===== DATA SUPPLIED =====
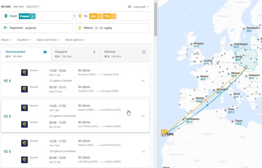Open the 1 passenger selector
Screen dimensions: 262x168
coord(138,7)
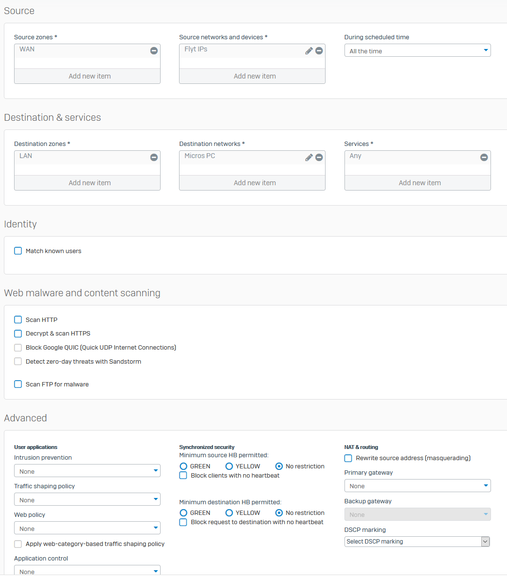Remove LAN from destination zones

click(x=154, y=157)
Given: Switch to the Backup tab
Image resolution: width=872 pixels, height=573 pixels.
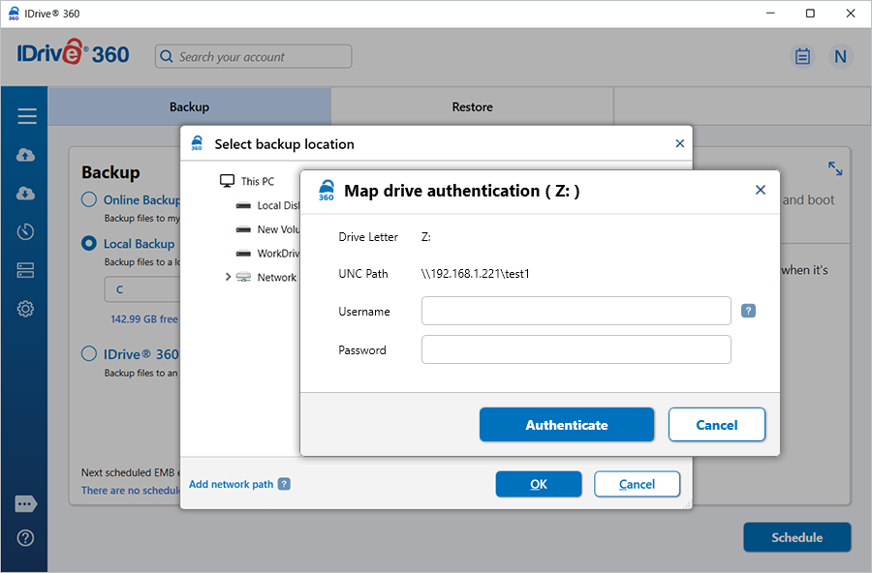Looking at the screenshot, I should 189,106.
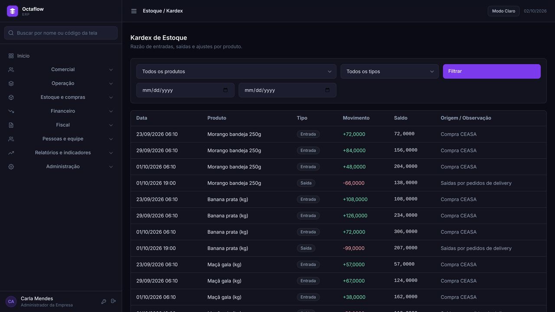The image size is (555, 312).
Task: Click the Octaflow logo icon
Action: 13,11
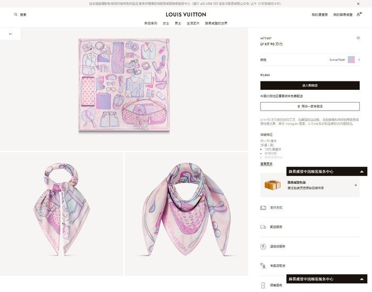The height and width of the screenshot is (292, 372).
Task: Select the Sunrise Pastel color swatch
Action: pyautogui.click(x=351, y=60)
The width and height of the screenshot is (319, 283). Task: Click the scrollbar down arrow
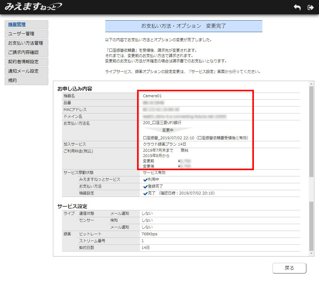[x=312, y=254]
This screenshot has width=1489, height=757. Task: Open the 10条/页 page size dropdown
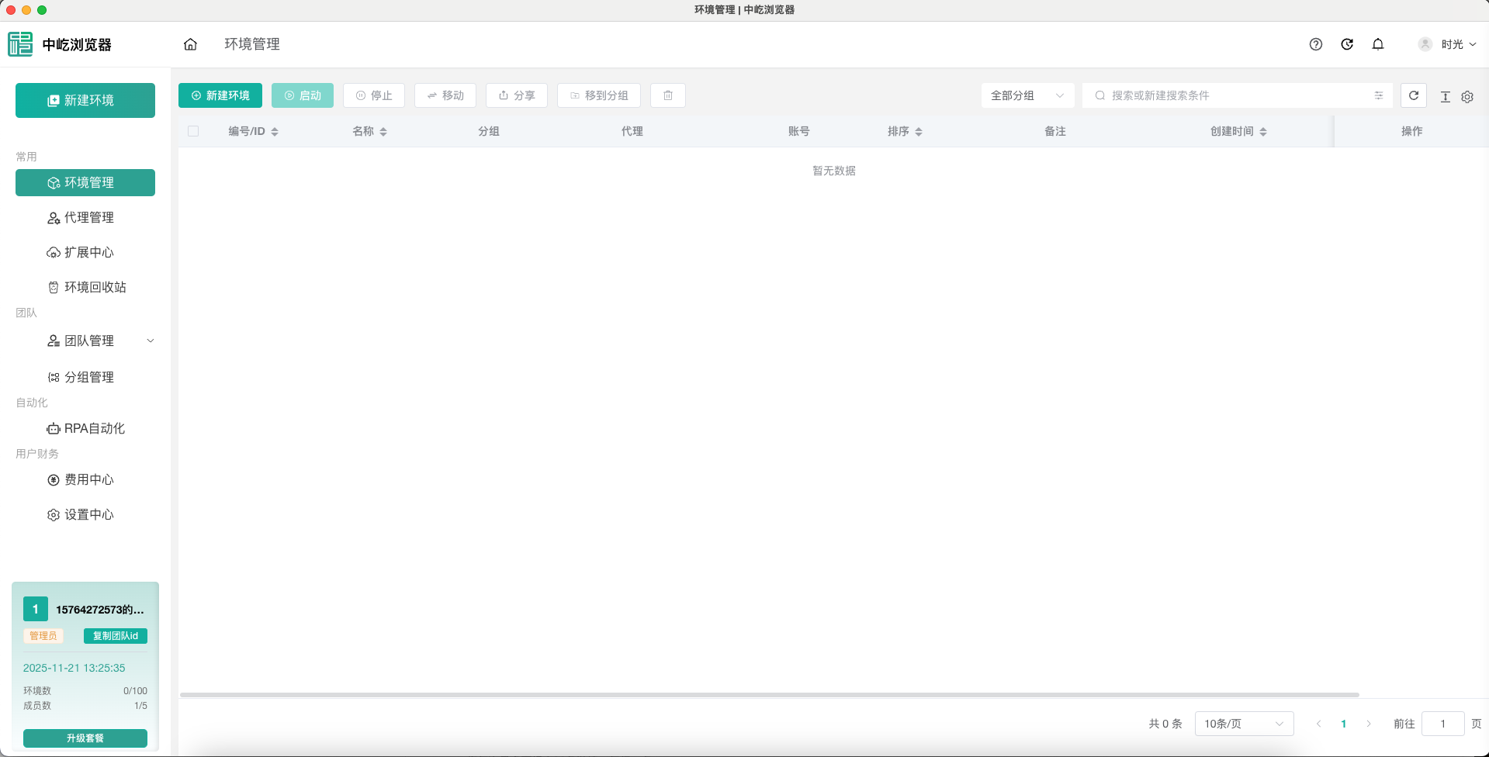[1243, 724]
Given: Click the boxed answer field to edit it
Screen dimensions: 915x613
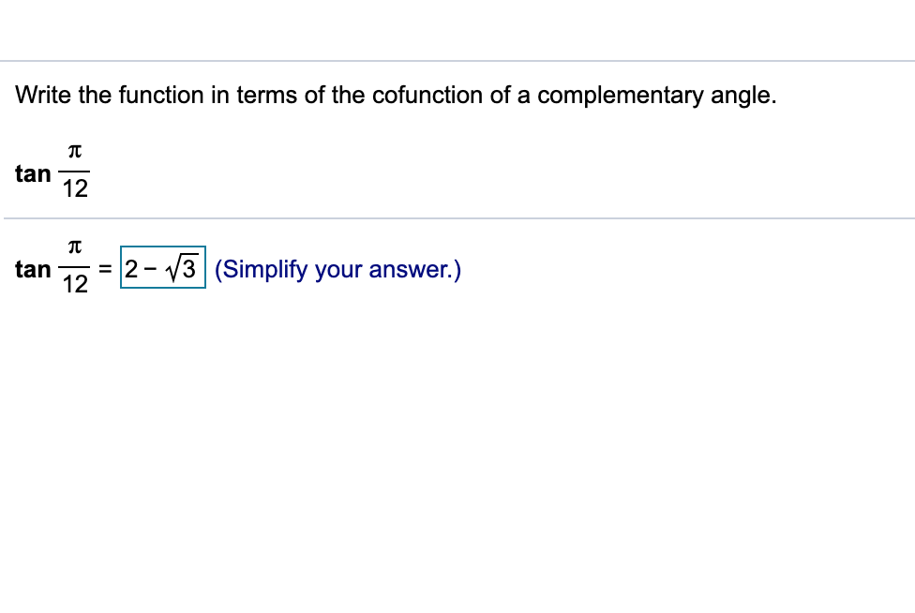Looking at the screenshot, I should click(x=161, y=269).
=====
SET EXERCISE:
Rewrite all of the rows above, swapping "Given" for "Instruction" and leaving everything else unchanged. Omit the pictures from your answer.

OUTPUT:
Open the 1 passenger selector
Screen dimensions: 262x168
coord(138,7)
Remove LAN from destination zones

click(x=154, y=157)
Instruction: Switch to the Backup tab
Image resolution: width=872 pixels, height=573 pixels.
Looking at the screenshot, I should 189,106.
The image size is (555, 312).
Task: Click the Octaflow logo icon
Action: 13,11
The height and width of the screenshot is (292, 372).
Task: Select the Sunrise Pastel color swatch
Action: pyautogui.click(x=351, y=60)
The width and height of the screenshot is (319, 283). Task: Click the scrollbar down arrow
[x=312, y=254]
This screenshot has width=1489, height=757. Task: Open the 10条/页 page size dropdown
[1243, 724]
Instruction: Click the boxed answer field to edit it
Screen dimensions: 915x613
Looking at the screenshot, I should click(x=161, y=269).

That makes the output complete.